Recently also in mice, Negishi et al. demonstrated a modulated antibacterial T cell response as a result of cross-interference of RLR and TLR signalling pathways . The authors demonstrated that TLR activation through IRF5 (bacterial infection) induced high levels of IL-12 and low levels of IFN-I whereas RLR activation through IRF3 (viral infection) induced high levels of IFN-I and low levels of IL-12. These pathways of activation could also apply in the data presented here, as SW114 was a high IL-12 and low IFN-α inducer and SwIV a low IL-12 and high IFN-α inducer in infected DC, as shown in Figure 9. Negishi et al. also reported that in the case of bacterial-virus co-infection, IRF3 is able to suppress IL-12. However, this was not the case in the experiments presented here, where in the co-infection or Poly:IC stimulation, IL-12 was not only inhibited but induced by the virulent Nagasaki strain. Differences in animal species and the degree of pathogen virulence used in these studies may account for the above-mentioned apparent discrepancies.

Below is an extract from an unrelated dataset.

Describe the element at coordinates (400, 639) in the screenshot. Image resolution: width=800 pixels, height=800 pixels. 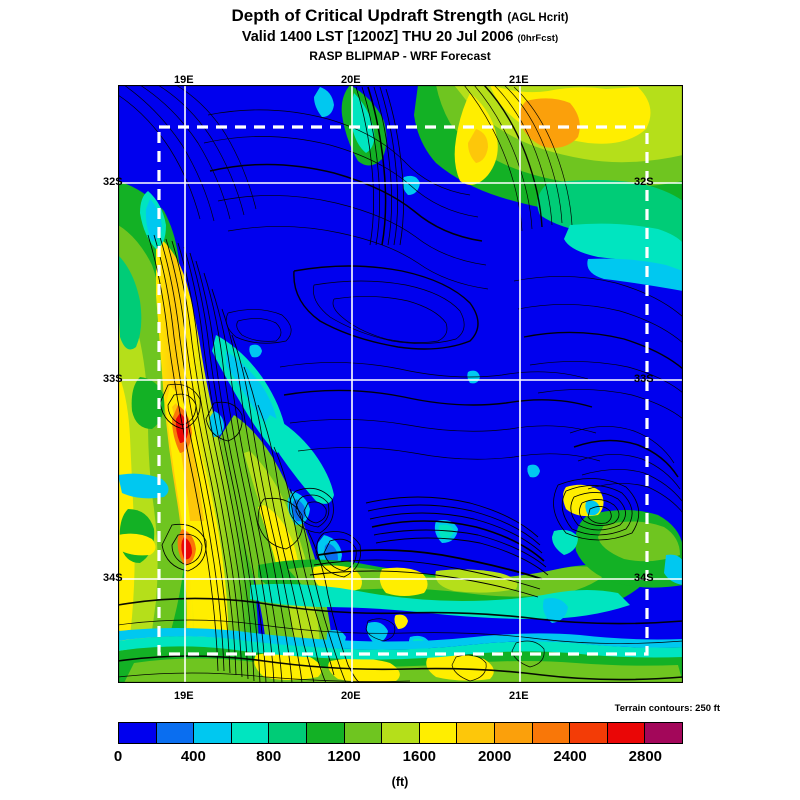
I see `field-south-cyan-strip` at that location.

Overall, the results presented in this work show that in vitro DC studies may help to understand the complex relationship of virulent and non-virulent bacteria and the intimate relation among different pathogens in co-infections. These in vitro analyses allowed us to investigate new avenues for the stimulation of the immune system for better response to pathogens. In conclusion, we report for the first time immunological differences among virulent versus non-virulent H. parasuis strains in their interaction with DC and their modulation by SwIV co-infection.